Dienstag, 13. März 2001

Albanische Rebellenbasis in Mazedonien erobert

Nach einer Vereinbarung der NATO mit Serbien und der Albanerguerilla UCPMB gilt im südserbischen Grenzgebiet zum Kosovo ein Waffenstillstand. Demnach kann die jugoslawische Armee in das Gebiet der Pufferzone im südserbischen Presevo-Tal zurückkehren.
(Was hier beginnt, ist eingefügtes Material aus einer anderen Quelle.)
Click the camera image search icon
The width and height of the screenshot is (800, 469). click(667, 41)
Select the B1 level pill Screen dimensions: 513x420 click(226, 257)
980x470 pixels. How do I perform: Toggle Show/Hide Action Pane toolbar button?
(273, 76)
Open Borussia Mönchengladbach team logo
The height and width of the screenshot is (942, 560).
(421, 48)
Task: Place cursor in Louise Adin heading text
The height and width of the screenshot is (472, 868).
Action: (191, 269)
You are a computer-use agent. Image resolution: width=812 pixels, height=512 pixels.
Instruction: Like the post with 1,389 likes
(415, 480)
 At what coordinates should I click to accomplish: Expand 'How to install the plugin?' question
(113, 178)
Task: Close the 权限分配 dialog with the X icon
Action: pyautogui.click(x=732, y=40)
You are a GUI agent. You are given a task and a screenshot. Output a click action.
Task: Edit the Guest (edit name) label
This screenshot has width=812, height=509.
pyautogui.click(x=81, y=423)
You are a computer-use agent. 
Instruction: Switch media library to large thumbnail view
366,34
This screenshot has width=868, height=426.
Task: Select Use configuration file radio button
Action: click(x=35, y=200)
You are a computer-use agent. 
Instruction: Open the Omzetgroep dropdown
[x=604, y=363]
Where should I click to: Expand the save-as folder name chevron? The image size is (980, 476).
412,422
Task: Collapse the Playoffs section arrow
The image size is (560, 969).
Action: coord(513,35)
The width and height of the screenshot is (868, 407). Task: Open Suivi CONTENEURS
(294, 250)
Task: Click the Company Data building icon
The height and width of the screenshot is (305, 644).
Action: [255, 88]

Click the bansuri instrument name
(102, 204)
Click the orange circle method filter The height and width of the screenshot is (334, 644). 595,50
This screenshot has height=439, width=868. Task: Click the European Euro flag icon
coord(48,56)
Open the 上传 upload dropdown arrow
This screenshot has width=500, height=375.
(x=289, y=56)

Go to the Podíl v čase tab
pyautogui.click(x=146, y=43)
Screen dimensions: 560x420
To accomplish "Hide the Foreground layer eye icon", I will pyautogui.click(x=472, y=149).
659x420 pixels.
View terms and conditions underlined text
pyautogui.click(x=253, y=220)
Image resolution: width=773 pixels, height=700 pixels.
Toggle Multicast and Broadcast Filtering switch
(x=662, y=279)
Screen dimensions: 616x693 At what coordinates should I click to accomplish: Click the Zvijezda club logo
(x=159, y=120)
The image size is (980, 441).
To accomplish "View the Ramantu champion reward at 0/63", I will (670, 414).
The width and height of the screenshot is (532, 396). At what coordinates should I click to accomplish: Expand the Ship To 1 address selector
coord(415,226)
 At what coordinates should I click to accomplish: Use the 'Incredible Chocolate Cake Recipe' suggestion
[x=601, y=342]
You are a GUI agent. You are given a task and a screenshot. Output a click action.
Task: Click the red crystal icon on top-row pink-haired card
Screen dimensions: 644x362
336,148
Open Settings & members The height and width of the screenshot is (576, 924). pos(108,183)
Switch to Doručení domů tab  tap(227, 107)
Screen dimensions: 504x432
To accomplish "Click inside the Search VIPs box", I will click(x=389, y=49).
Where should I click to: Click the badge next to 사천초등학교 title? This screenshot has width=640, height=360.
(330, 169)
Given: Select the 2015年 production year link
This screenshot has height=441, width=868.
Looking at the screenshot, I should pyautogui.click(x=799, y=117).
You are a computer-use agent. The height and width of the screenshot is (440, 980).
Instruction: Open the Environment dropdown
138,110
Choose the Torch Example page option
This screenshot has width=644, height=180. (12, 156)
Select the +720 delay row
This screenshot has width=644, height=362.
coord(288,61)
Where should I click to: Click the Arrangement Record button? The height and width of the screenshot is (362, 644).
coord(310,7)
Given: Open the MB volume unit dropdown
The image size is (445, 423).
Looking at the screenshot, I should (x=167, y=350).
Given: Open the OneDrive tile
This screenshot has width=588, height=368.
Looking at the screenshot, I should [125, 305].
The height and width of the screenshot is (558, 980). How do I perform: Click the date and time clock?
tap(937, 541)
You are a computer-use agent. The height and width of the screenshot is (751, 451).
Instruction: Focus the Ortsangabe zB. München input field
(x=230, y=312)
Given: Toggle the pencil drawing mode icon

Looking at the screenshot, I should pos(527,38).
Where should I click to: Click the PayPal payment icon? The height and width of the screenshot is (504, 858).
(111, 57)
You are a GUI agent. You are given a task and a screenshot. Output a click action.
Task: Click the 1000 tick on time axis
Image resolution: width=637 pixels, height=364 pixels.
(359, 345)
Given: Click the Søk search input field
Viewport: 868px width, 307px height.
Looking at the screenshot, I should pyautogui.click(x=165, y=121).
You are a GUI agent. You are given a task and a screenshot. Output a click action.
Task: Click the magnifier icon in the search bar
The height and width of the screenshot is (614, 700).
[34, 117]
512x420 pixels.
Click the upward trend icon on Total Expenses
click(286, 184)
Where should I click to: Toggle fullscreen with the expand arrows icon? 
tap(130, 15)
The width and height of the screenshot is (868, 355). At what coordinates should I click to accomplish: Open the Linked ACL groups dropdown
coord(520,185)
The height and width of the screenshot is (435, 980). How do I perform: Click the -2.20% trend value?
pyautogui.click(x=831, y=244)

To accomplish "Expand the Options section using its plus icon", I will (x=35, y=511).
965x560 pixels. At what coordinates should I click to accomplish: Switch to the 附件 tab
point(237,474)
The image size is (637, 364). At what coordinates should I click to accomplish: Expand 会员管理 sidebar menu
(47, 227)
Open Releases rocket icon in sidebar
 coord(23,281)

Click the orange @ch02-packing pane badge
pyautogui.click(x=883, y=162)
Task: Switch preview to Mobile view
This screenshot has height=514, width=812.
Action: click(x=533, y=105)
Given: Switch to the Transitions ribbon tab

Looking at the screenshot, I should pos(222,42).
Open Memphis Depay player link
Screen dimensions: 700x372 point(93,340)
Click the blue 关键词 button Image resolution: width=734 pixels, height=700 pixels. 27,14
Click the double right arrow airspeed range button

Unterdessen brachten mazedonischen Spezialeinheiten am Abend den Ort Tanusevci unter ihre Kontrolle. Das Dorf an der Grenze zum Kosovo war eine Hochburg albanischer Rebellen im Norden Mazedoniens gewesen.

Wie der Sprecher des Innenministeriums in Skopje, Georgi Trendafilov, sagte, wurde Tanusevci "von Terroristen gesäubert". Die Eliteeinheit Volci (Wölfe) habe sich zuvor eine Schießerei mit den Rebellen geliefert, die angeblich Verbindungen zu der im Kosovo offiziell aufgelösten Albaner-Guerilla UCK haben. Nach dem Gefecht hätten sich die Befehlshaber der Einheit mit KFOR-Vertretern an der Grenze getroffen.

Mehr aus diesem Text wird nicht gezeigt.